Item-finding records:
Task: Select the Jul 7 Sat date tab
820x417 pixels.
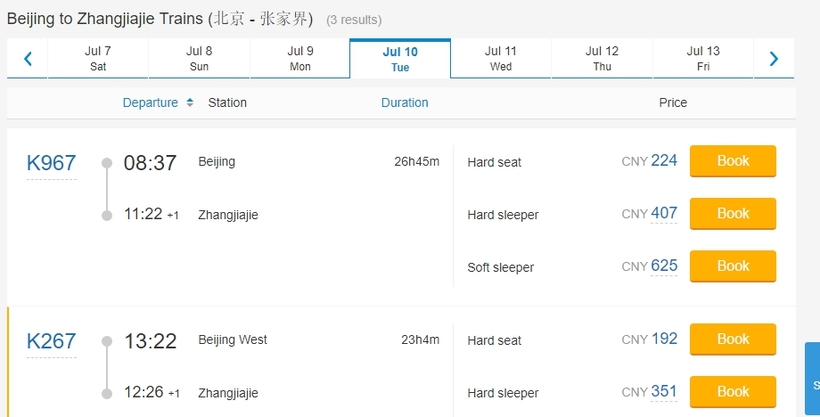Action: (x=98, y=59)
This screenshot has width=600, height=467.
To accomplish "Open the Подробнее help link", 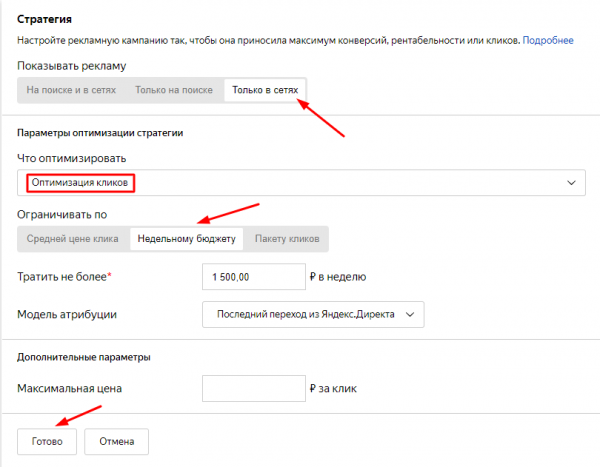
* * *
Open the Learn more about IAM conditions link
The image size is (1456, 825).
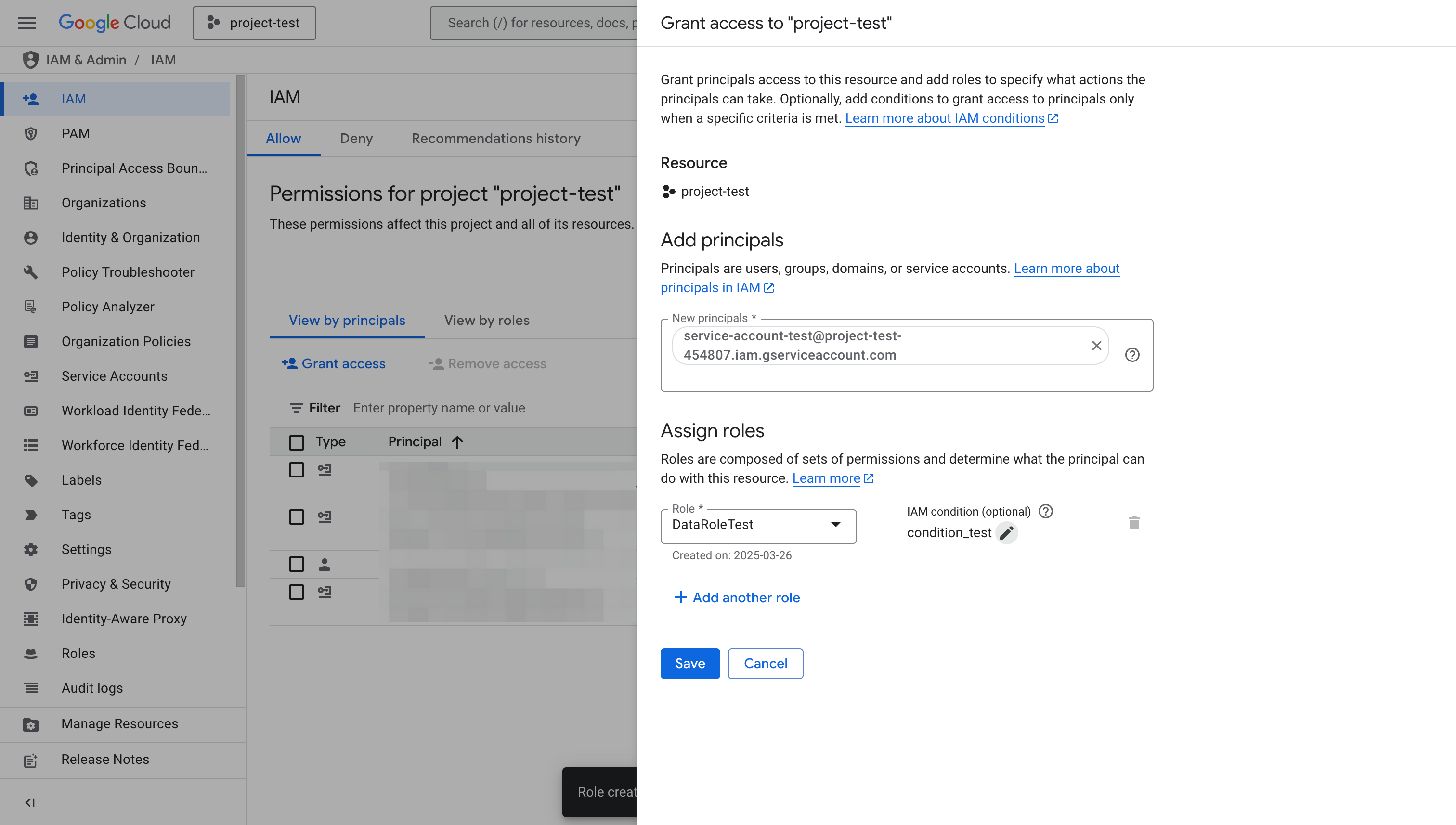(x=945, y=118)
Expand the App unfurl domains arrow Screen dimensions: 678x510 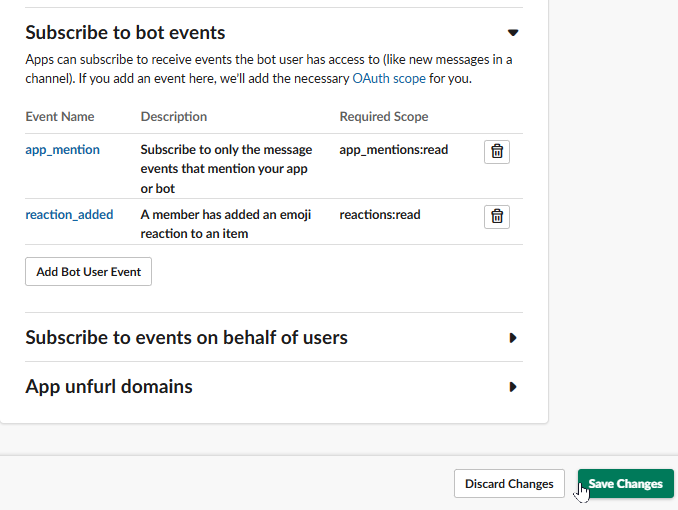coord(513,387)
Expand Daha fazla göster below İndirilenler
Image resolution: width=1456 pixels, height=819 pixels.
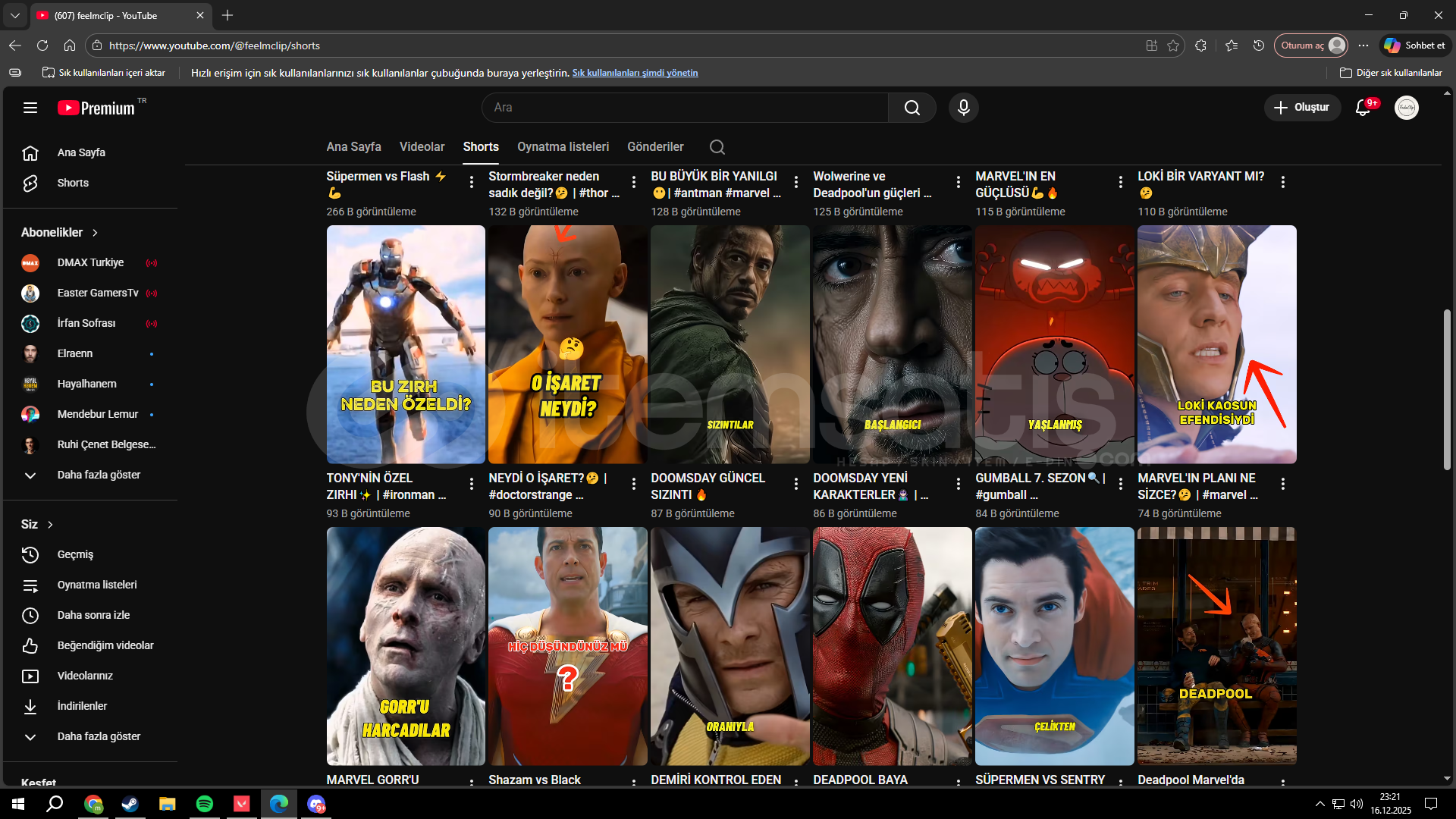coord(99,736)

Task:
In the records, rewrite everything from the line containing "Task: Select the Jul 7 Sat date tab" down to the line containing "the Подробнее help", switching "date tab" to "date button" and keeping every other word unchanged. Leave the pictures out of your answer.

Response to the exercise:
Task: Select the Jul 7 Sat date button
820x417 pixels.
Action: (x=98, y=59)
This screenshot has width=600, height=467.
To accomplish "Open the Подробнее help link", 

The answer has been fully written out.